§ **Given problem**: Pull out the text of every entry below word for word, and leave the pictures out of your answer.

§ **Exercise input**:
◇ ◇ ◇

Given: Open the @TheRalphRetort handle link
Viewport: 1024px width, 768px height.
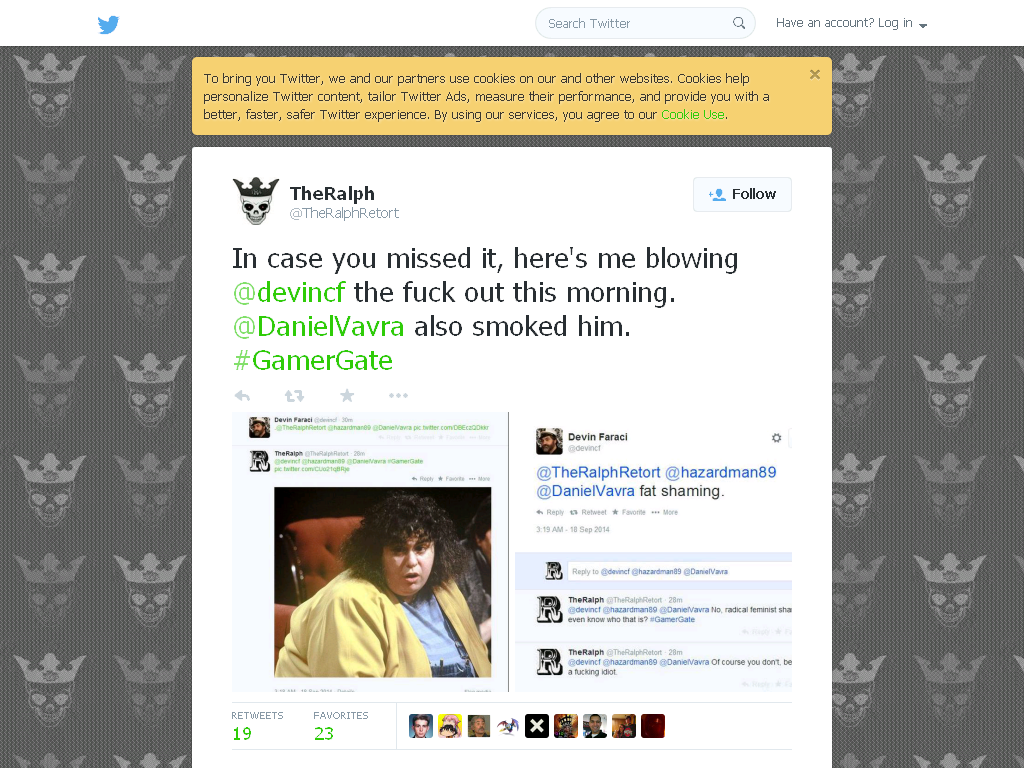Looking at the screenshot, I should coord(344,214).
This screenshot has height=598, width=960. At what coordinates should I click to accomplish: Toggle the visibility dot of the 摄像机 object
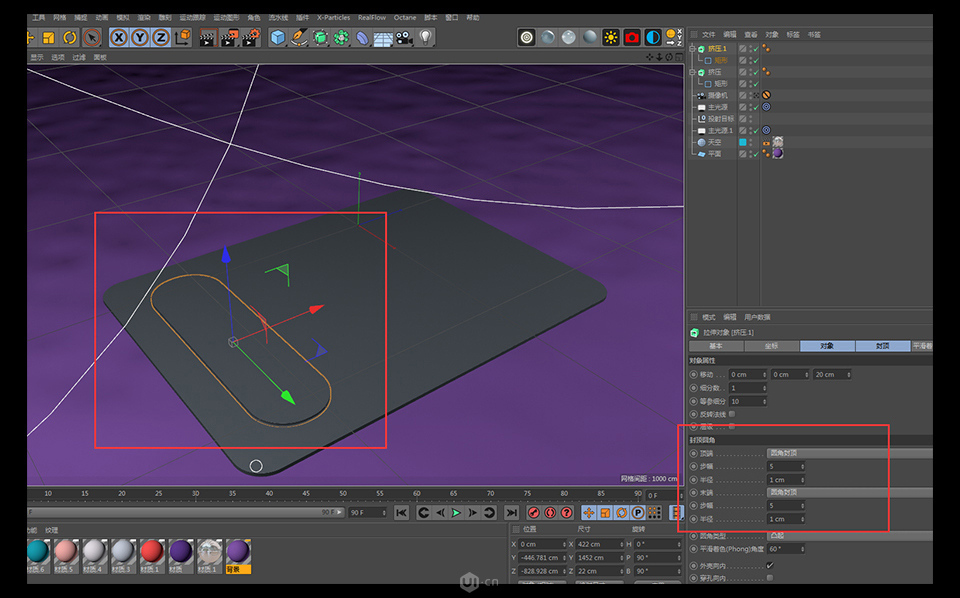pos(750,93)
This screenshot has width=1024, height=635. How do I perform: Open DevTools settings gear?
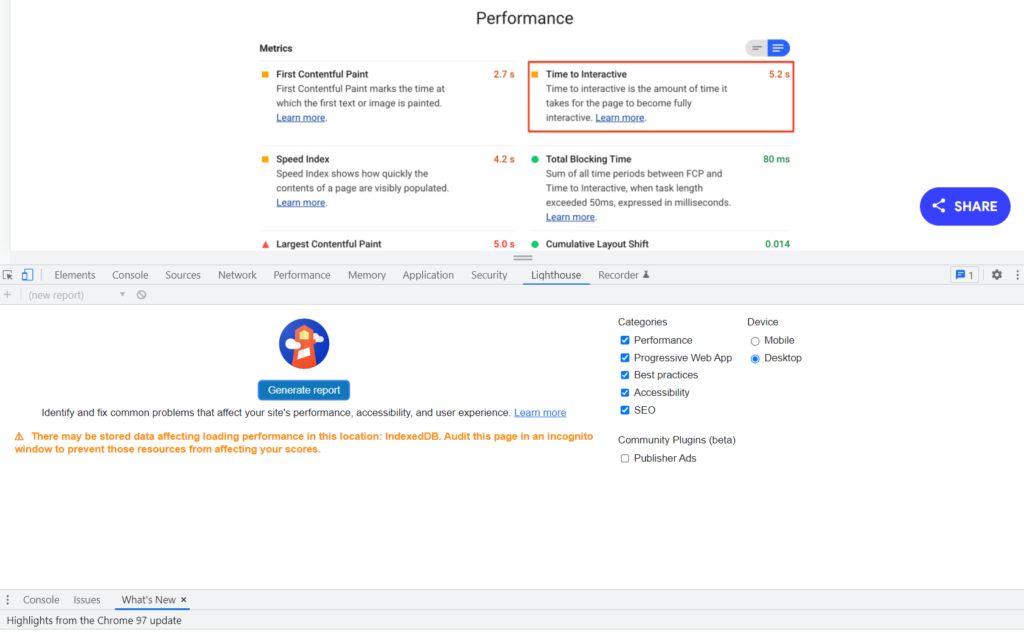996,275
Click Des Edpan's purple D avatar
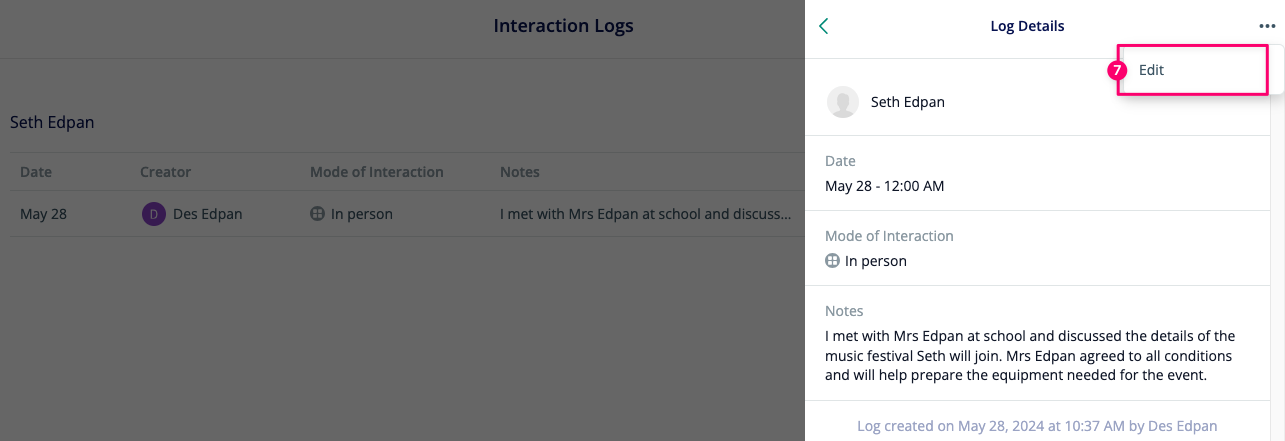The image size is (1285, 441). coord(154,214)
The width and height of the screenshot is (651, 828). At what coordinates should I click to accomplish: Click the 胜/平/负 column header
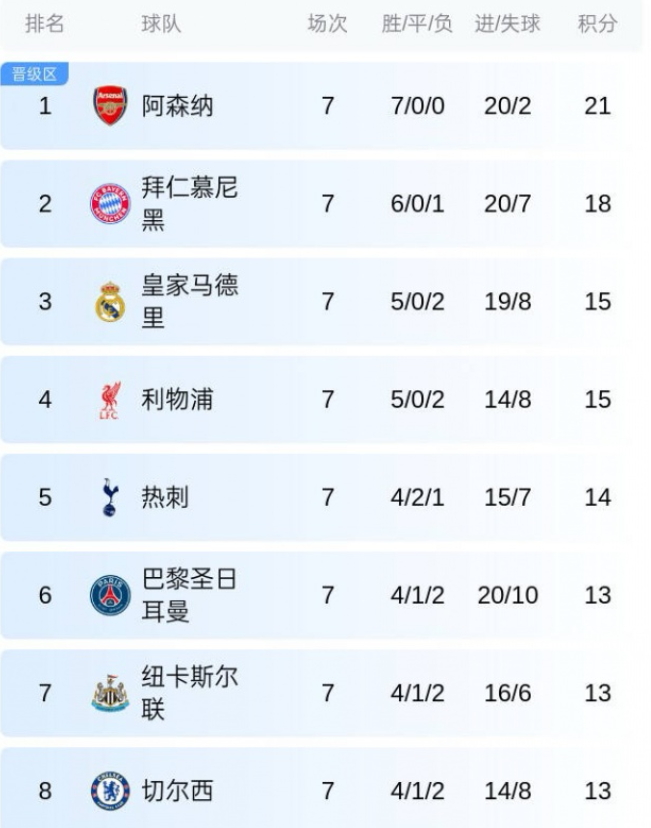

◇ ◇ ◇

§ **Exercise result**:
Given: Open the @TheRalphRetort handle link
Viewport: 1024px width, 768px height.
Looking at the screenshot, I should coord(344,214).
This screenshot has height=598, width=960. At what coordinates should I click to accomplish: Toggle the visibility dot of the 摄像机 object
pos(750,93)
This screenshot has width=1024, height=635. How do I perform: Open DevTools settings gear?
996,275
Click Des Edpan's purple D avatar
The image size is (1285, 441). coord(154,214)
The width and height of the screenshot is (651, 828). At what coordinates should I click to accomplish: Click the 胜/平/负 column header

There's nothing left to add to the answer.